Four years of price appreciation and growth in the bond portfolios of the 15 largest banks have left them with unrealized gains approaching a two-decade high, Fitch said today in an e-mailed statement. The gains may be erased by rising interest rates in a manner that could be worse than the last cycle when gains topped out in 2002, according to the ratings firm.

“Today’s pattern of investment portfolio price appreciation deviates from the prior rate cycle,” Fitch said, citing the 2002 peak. “Relative to that period, we believe banks face additional downside risk now given the significant price appreciation seen in fixed-income securities during a prolonged low-rate environment.”

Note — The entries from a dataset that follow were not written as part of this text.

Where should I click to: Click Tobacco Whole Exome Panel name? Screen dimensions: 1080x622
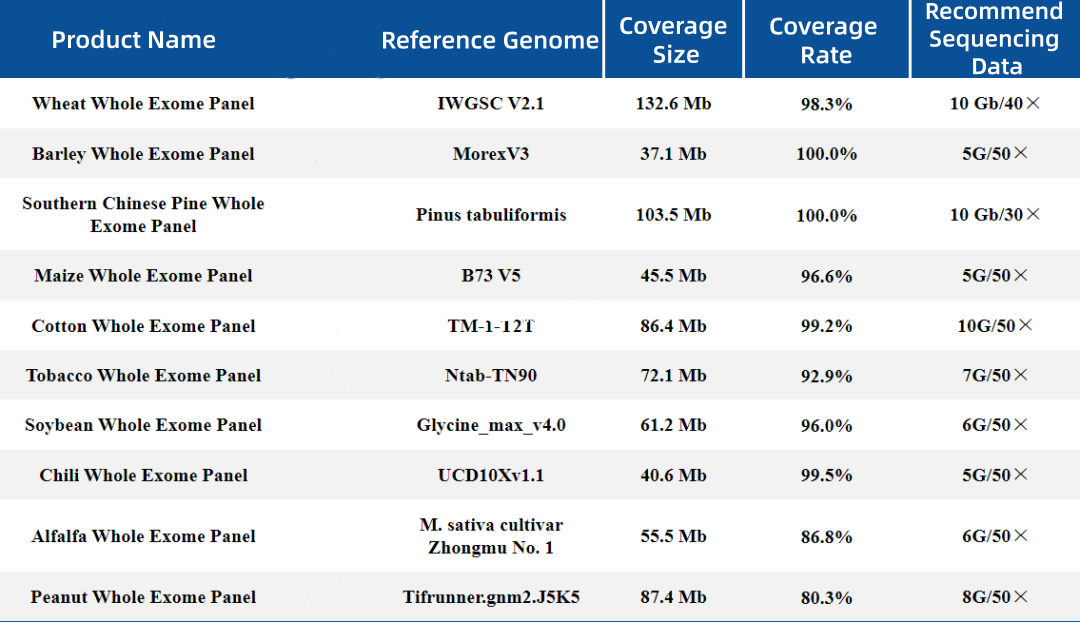point(143,376)
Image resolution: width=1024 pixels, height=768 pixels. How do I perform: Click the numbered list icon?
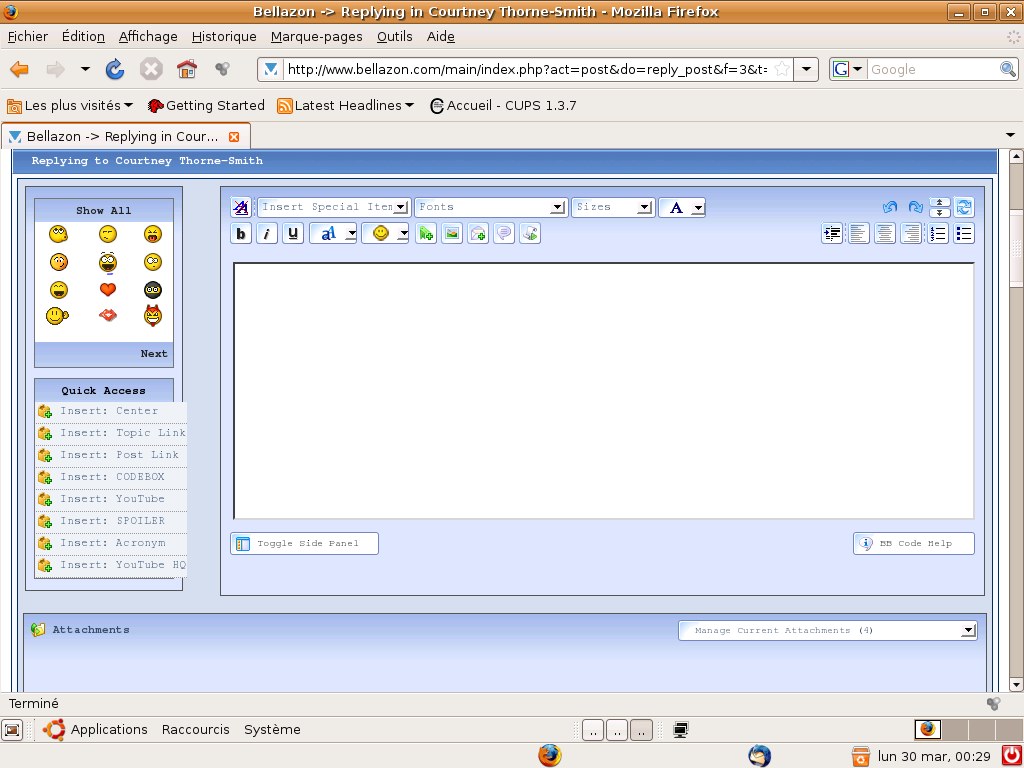938,234
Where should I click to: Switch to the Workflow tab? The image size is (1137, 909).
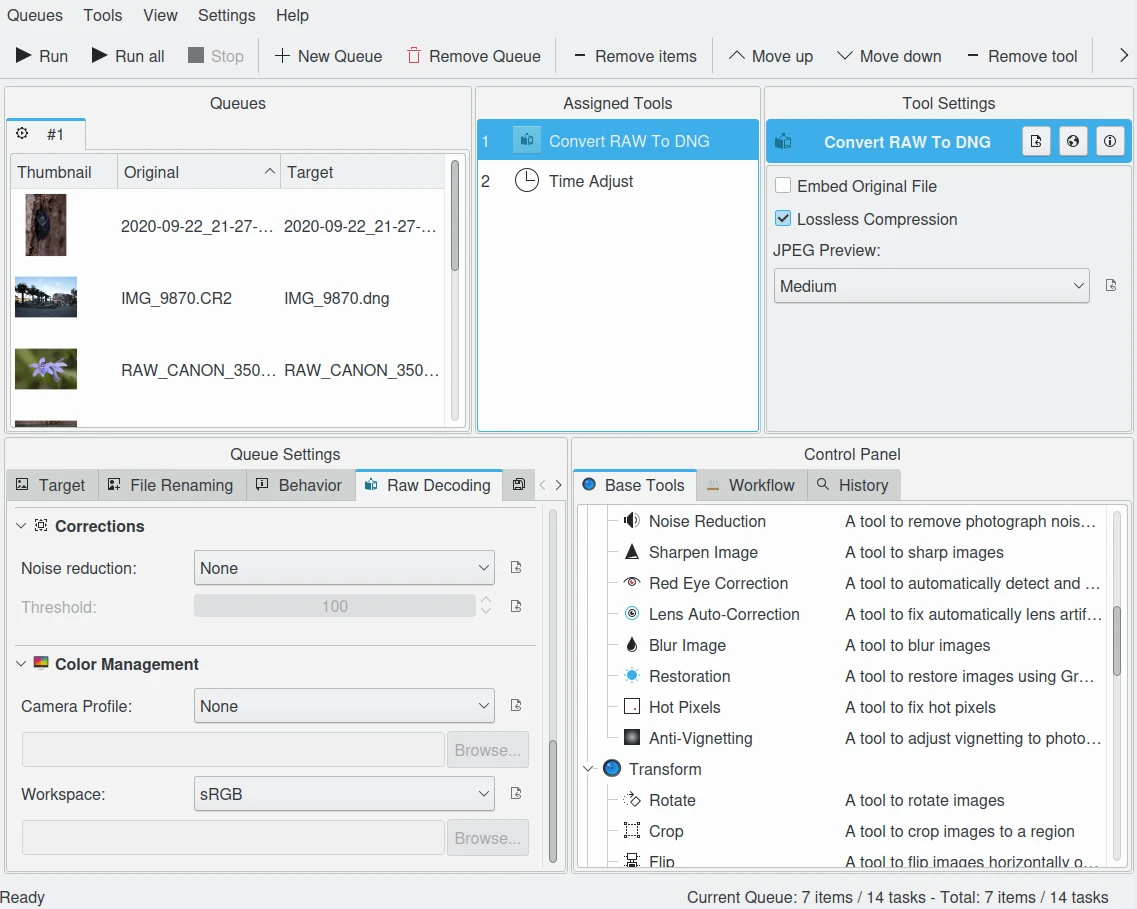click(x=750, y=485)
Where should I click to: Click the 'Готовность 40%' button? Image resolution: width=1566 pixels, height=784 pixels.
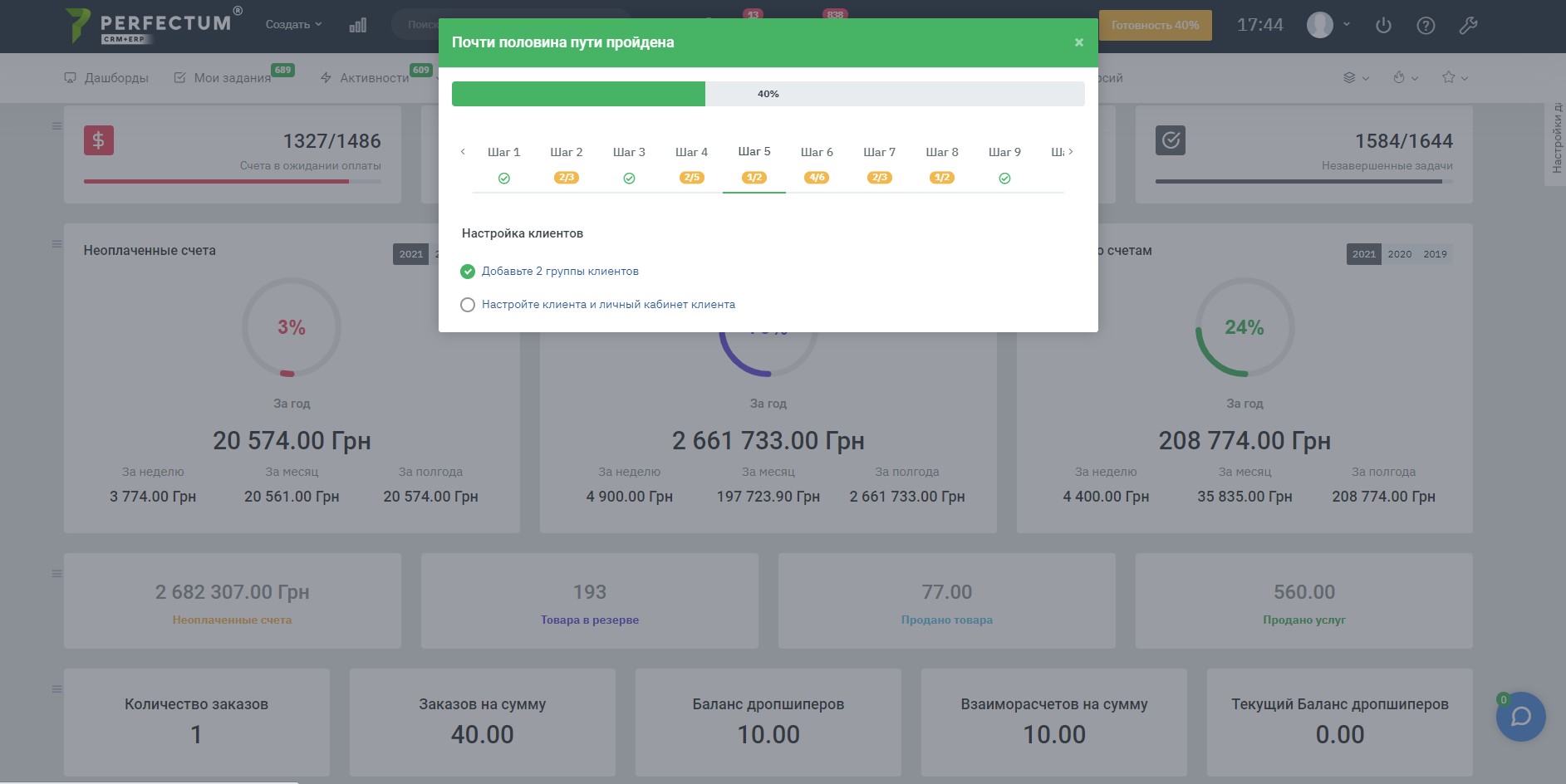[1155, 26]
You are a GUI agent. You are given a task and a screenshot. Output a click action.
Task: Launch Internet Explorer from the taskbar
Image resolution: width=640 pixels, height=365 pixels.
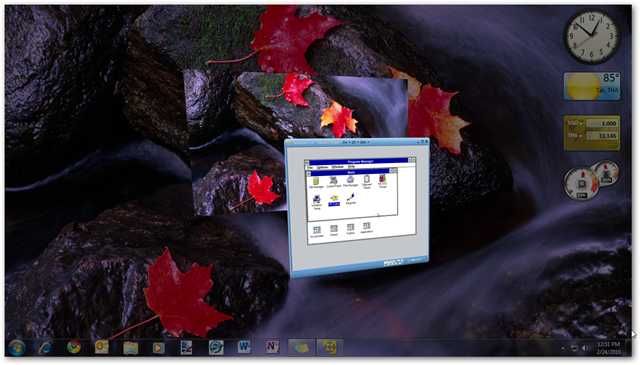point(44,347)
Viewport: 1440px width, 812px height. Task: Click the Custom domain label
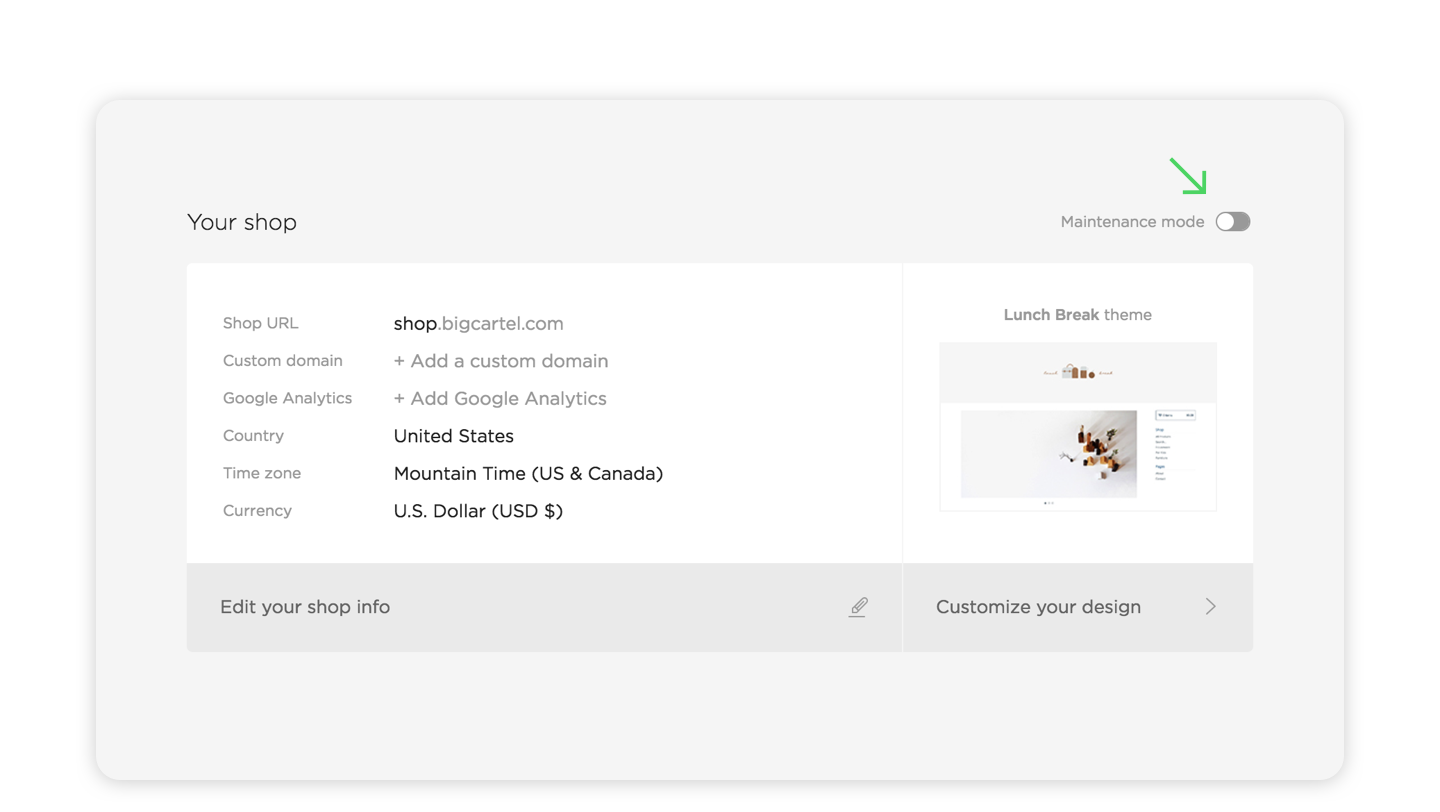(x=283, y=361)
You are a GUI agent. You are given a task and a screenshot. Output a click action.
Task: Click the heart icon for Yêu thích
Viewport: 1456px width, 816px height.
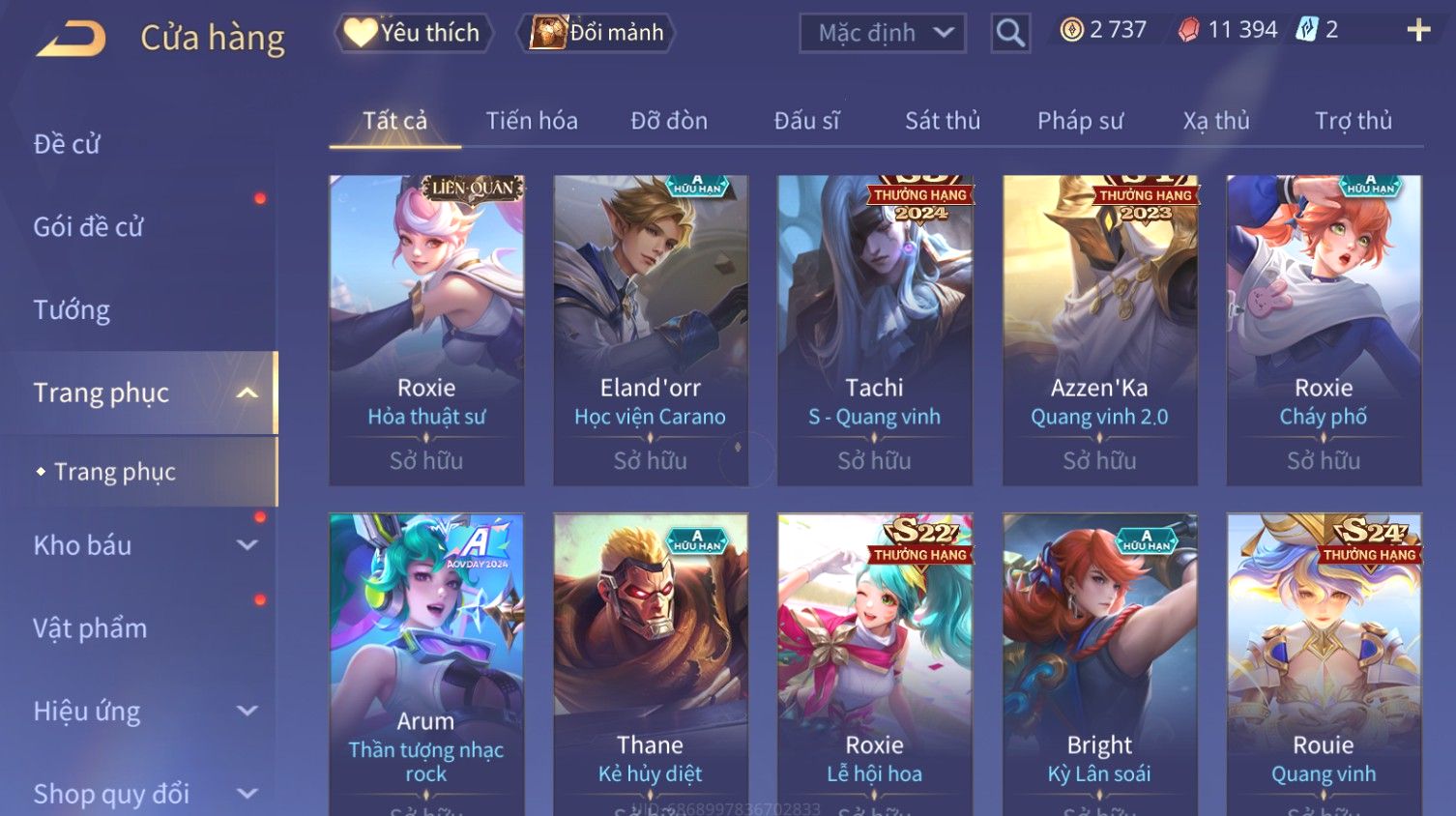[360, 32]
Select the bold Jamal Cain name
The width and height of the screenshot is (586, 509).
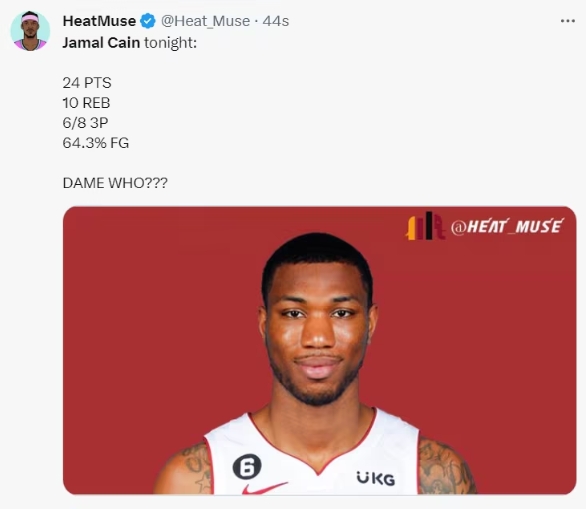[x=101, y=43]
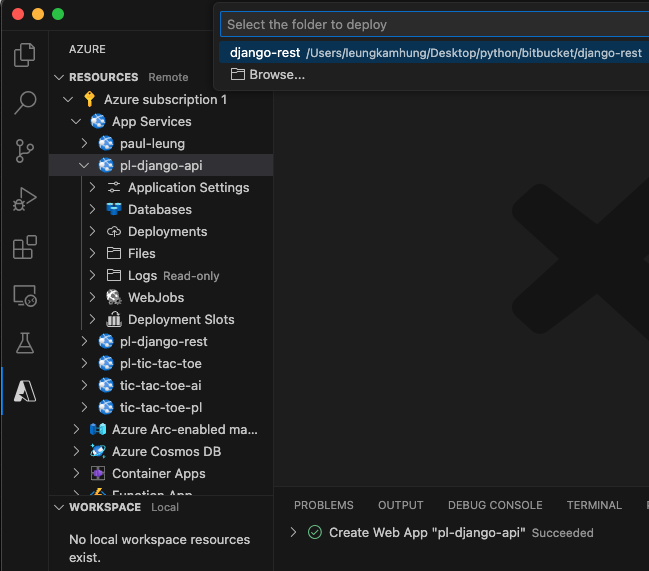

Fitch is the latest to warn of an impending reversal of bond prices as Federal Reserve bond purchases drive down interest rates and lead investors searching for returns to push junk-bond yields to below 6 percent. Goldman Sachs Group Inc. Chief Executive Officer Lloyd C. Blankfein has warned that the interest-rate environment has parallels to 1994, when a sudden and sharp increase in rates caught many investors off-guard.

An “immediate reversal” of bond gains in bank portfolios as seen in the last cycle could trim 1 percentage point from the capital levels at four of the largest 15 lenders under Basel III rules, Fitch said. Fitch declined to identify the banks, or detail years included in the last cycle.

Yields on junk-rated bonds reached an unprecedented 5.984 percent on May 9 before rising to 6.043 percent yesterday, according to the Bank of America Merrill Lynch U.S. High Yield index. Junk, or high-yield bonds, are rated below Baa3 by Moody’s Investors Service and BBB- at Fitch and Standard & Poor’s.